Grimmest Hits is the tenth studio album by American heavy metal band Black Label Society. The album was released on January 19, 2018. According to AllMusic, the sound of the album was inspired by Black Sabbath and Led Zeppelin. Zakk Wylde admitted in an interview with Billboard that he "just wanted to confuse people", regarding its title.

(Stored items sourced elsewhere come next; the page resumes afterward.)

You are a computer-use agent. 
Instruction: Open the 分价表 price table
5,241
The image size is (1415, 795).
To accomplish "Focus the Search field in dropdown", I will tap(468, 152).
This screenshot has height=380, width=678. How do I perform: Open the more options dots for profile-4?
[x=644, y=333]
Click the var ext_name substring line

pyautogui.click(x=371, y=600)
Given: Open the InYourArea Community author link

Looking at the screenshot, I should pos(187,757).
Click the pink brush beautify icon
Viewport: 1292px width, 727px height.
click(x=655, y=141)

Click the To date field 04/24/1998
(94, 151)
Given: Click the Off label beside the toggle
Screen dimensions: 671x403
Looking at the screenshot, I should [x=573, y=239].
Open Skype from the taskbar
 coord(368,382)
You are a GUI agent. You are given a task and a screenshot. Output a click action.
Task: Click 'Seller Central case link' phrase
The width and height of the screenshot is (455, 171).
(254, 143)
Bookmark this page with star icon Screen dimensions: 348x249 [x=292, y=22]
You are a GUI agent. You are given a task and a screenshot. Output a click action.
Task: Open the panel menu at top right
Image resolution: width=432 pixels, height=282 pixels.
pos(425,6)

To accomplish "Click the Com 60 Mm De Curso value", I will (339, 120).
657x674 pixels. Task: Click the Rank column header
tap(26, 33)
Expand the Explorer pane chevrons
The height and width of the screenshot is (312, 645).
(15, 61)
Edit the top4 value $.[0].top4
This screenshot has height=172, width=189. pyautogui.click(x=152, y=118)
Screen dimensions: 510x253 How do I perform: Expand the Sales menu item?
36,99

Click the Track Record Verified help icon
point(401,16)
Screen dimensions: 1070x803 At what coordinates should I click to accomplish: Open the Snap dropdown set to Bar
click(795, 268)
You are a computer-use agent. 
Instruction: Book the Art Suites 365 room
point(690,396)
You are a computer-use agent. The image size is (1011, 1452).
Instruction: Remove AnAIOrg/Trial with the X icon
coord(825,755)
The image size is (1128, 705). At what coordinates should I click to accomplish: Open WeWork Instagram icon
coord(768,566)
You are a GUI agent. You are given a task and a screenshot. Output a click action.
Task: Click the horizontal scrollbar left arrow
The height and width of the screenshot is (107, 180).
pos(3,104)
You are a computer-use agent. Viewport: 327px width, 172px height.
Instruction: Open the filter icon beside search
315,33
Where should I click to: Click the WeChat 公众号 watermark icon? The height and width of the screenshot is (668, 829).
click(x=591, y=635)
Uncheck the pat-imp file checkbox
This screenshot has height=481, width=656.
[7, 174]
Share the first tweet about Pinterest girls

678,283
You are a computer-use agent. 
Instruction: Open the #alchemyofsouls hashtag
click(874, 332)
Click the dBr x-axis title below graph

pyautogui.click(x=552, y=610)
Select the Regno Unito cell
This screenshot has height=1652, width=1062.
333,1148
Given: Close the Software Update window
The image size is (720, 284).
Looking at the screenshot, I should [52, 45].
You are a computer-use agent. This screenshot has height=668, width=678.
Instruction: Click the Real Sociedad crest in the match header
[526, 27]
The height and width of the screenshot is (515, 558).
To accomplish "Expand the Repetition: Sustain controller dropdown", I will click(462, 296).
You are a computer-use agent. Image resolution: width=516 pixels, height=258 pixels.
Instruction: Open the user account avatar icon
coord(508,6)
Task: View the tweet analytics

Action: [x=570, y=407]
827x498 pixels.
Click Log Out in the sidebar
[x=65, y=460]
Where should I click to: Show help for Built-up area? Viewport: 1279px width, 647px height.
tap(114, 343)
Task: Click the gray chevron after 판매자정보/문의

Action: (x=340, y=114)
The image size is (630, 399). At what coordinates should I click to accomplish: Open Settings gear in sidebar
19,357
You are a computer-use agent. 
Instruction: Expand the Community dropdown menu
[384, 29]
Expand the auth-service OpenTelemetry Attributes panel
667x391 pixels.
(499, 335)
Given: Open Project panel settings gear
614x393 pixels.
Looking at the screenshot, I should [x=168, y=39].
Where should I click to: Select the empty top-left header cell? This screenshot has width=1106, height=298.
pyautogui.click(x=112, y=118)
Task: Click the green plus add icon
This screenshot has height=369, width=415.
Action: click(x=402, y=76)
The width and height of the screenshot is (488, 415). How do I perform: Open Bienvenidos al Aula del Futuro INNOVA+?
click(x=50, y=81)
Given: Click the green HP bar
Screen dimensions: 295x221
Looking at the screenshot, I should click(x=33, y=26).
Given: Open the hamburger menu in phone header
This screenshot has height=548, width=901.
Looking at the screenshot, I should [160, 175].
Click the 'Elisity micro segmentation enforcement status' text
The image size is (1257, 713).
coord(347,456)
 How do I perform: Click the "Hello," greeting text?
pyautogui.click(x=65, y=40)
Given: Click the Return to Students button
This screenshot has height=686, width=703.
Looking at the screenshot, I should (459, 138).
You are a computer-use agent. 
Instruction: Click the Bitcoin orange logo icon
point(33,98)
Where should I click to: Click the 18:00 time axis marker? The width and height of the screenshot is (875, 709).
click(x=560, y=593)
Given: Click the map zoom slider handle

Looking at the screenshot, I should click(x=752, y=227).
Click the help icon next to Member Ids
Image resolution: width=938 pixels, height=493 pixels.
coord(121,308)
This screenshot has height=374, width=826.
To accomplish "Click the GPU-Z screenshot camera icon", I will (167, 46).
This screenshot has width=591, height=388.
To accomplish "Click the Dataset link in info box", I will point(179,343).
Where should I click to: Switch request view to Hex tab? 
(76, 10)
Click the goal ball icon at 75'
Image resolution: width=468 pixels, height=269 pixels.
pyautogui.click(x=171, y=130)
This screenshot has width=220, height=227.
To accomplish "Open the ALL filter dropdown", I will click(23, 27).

The album reached No. 1 on the Billboard Hard Music, No. 1 Independent, and No. 2 Rock Charts. The album was also the No. 1 selling album at Best Buy for the week of its release, beating out Grammy-nominated Fall Out Boy by a considerable margin. Upon its release, the album landed at #1 spot on iTunes Top Rock Albums Chart and No. 7 on the Overall Top Albums Chart.

Promotion
In Spring 2018, Black Label Society collaborated with Corrosion of Conformity, Eyehategod, and Red Fang to promote Grimmest Hits album. On February 26, 2020, the band performed Grimmest Hits at the North American Crusade tour in Tucson, Arizona.

Reception

Blabbermouth.net called Grimmest Hits a "partial excuse" for Zakk Wylde to show his affection for Ozzy [Ozbourne] and Black Sabbath.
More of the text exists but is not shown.